I wear gloves for protection. Cuts, calluses, road rash, and stings. I have to wear them at work and I have to use several different types tailored to the individual job. So gloves for riding feels normal. Never noticed gloves making my hands hot but I have noticed gloves not keeping my hands warm.
For all you guys that wear gloves in this unbearable heat? Or any other time except when the cold season arrives. I've never figured out what other purpose they serve. I like to feel the soul of my bike when I ride, and dread to have to put them on in the late fall. I could maybe understand protection from a fall, but most of the guys I see wearing them are helmetless, so that doesn't really make much sense. So just wondering ( not a slam) why you wear them?

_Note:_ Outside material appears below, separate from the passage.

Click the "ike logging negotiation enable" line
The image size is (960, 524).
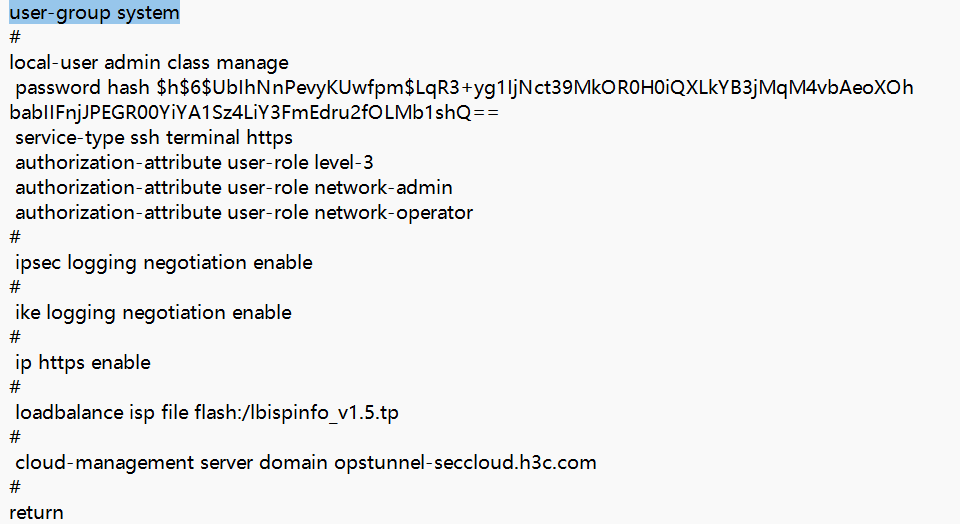pyautogui.click(x=153, y=313)
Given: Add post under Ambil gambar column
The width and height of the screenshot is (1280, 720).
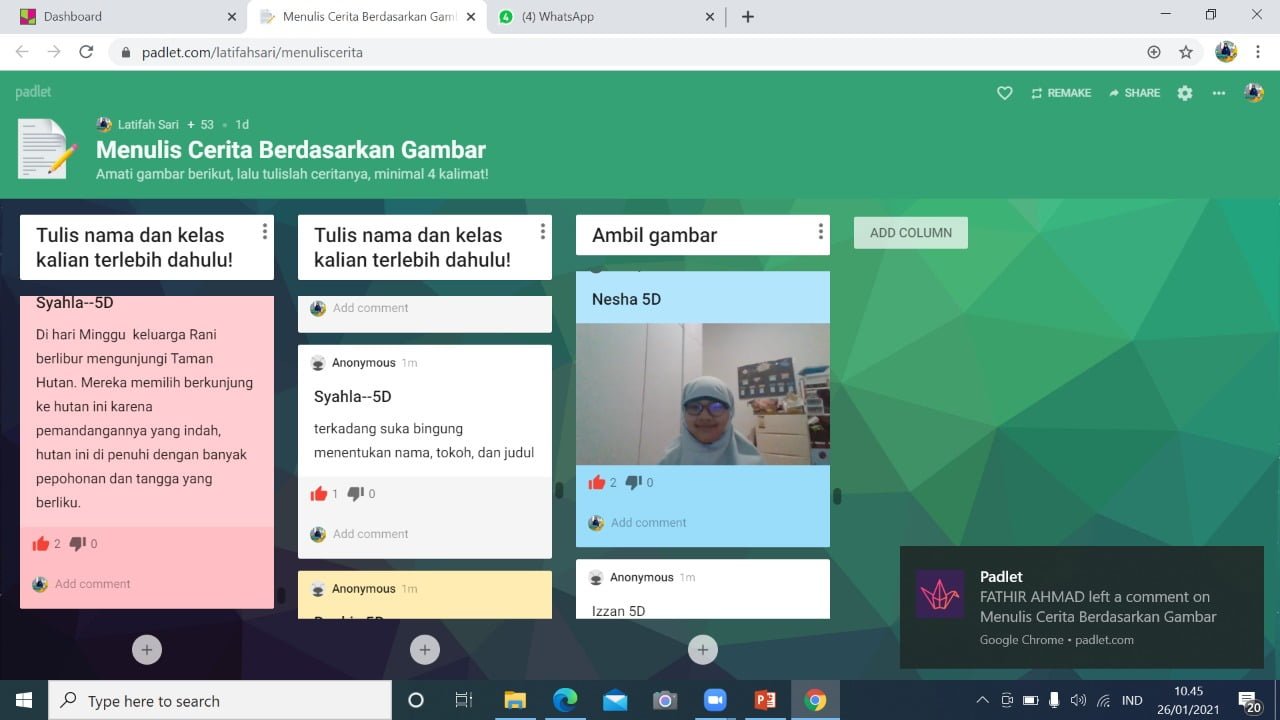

Sit on your hands in your driveway, then have someone pull you by your feet 20ft across the pavement while not moving your hands. Afterwards your hands will look like they would after a get off. The purpose of a helmet can be demonstrated in a similar way only with a hammer or baseball bat.
I had the same attitude about gloves (cold weather only, otherwise what's the point?), but when I got cut off by some idiot making a left turn in front of me I got launched off the bike. Both my hands got pinned under my torso and I slid face down an unknown distance (I was knocked out cold for 20-30 minutes so no recollection of anything actually). The backs of both hands got ground up really bad as the weight of my body used them as skate pads I guess. The road rash was down to the bone in the knuckles area of my left hand. That road rash took 3 months to heal.
Now I wear those scars for the rest of my days, and also gloves no matter what the weather...
When you go down on a bike, if your conscious, you'll nearly always throw out your hands to catch yourself. Heaven only knows what damage your hands will take in that process. Healing from a crash is bad enough and road rash is arguably the most miserable of injuries to suffer as far as prolonged pain goes (and getting it scrubbed out at the hospital), but to have your hands also thrashed just adds to the misery of your recovery. What don't you do with your hands every minute of the day? So I will always wear gloves after that little lesson in life. On hot days they're not fun, but it only takes one time getting your hands ground up to realize "you gotta have them".